Females, like males, are susceptible to reproductive organ diseases, especially pyometra and mammary tumors, which can be prevented by spaying.

The female urethra is wider and shorter than the male's, making them less prone to urinary stones but more susceptible to bacterial bladder infections.

Bacterial bladder infections often present with subtle symptoms, requiring a urine test at the vet for diagnosis.
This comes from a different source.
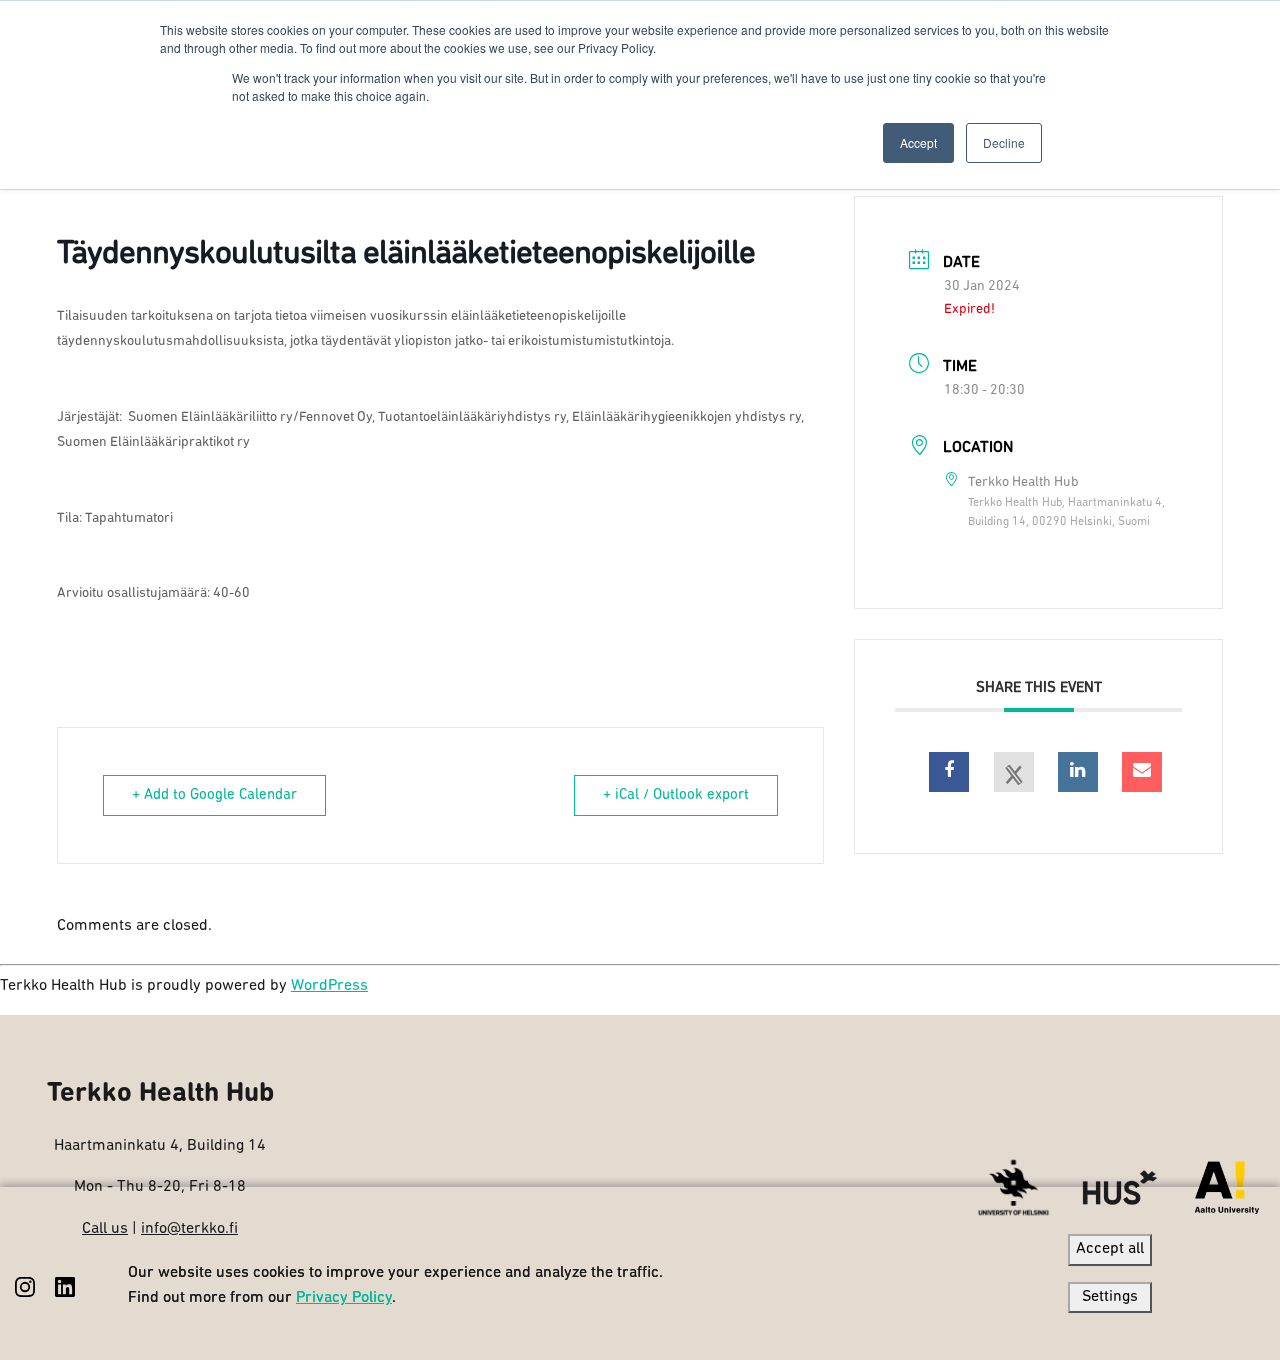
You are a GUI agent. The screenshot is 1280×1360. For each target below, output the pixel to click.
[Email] (1142, 772)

Regular urine testing during check-ups can lead to early detection.


3-2. Differences in Fur Colors by Gender

There are differences in the likelihood of certain fur colors appearing in male and female cats.

For example, it's well-known that most calico cats are female.

Similarly, "tortoiseshell" cats with a mix of brown and black fur are almost always female.

However, male calicos and tortoiseshells do exist, though they are extremely rare, with an occurrence rate of about 1 in 3,000 to 4,000. Assuming a calico is female without proper sex determination can lead to issues, such as during spaying procedures.

On the other hand, ginger tabbies (with dense orange stripes) are overwhelmingly male. About 80% of ginger tabbies are male, making female ginger tabbies relatively rare, though not as rare as male calicos.


3-3. Differences in Personality by Gender

It's said that male and female cats differ in personality, though individual differences exist. Generally, the tendencies are as follows:


  •  ・Active
  •  ・Affectionate
  •  ・Curious
  •  ・Expressive in their emotions


  •  ・Cool
  •  ・Independent
  •  ・Moody
  •  ・Reserved


4. Which is Easier to Care For, Male or Female?

As mentioned above, female cats tend to be more reserved, while male cats are more affectionate and mischievous.

Moreover, since males are larger and stronger, their mischief can be more intense.

Considering these points, females might be easier to care for, especially for first-time cat owners.

However, the personality differences mentioned are mere tendencies. There are active females and quiet males.

When choosing a cat, it might be better to decide based on the connection you feel with the animal rather than its gender.

Whether easy or difficult to care for, once you start living together, that cat becomes a beloved "family member."